Fundamental Concerns

  1. Many neighbourhoods are experiencing an unprecedented level and scale of infill development, associated with increased height, massing and density, largely as a result of the increasing flexibility of Committees of Adjustment decision-making in regard to “minor variances”. This is resulting in development that does not fit with prevailing neighbourhood character.
  2. The City has lost momentum in the critically important effort to provide tools to protect neighbourhood character. The City has still not published the Neighbourhood Character Guidelines template. To date Guidelines been developed and approved for only one neighbourhood (Long Branch). Further the authorised heritage studies of certain character neighbourhoods, such as Lawrence Park (HCD) and Leaside (CHRA), are currently on hold, according to the City Planning’s Study Work Program for 2020.
  3. What planning framework will be established to ensure that the new building types will fit with the character of existing neighbourhoods?

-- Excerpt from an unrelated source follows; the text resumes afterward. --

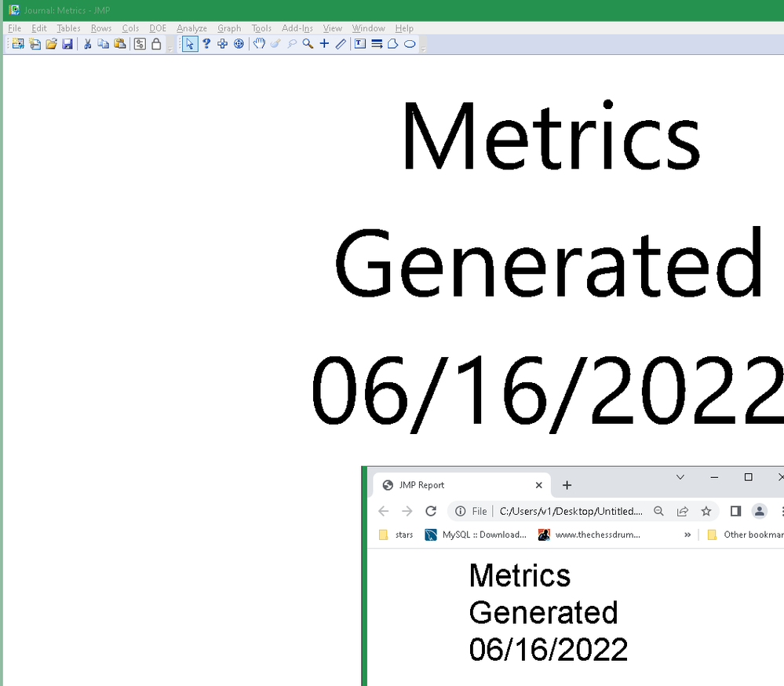
Task: Select the Grabber hand tool
Action: (x=258, y=44)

Building mass, amount of light, amount of open space, tree protection, parking forms etc. are important to character. Will the Zoning Bylaw have to be amended? Will they need Committee of Adjustment (and subsequent TLAB appeals/approval)? It appears that OPA 320, which was intended to strengthen the ability of the City to protect neighbourhood character, is tending to be ignored by both Committee and TLAB.
  4. What will be the impacts on existing infrastructure, achievement of affordable housing, tree cover and environmental objectives, and provision of schools, parks, transit services?
  5. We believe the most effective plan for the Yellow Belt would be to move forward with higher order transit investments in Etobicoke and Scarborough before dealing with land use changes. While the “missing middle” concept is supposed to apply to the whole “Yellow Belt” i.e. about 75% of the city’s area, the reality is that development currently (and current trends appear likely to continue) is concentrated in the Yonge Corridor and Lake side extensions east and west. However, the real need is to “spread out“ development to the whole city.

It increasingly appears to residents that the City has lost, or is close to losing the will to “maintain neighbourhood character”, and ensure equity in development across the city as required by the Official Plan. We need a stronger regulatory system.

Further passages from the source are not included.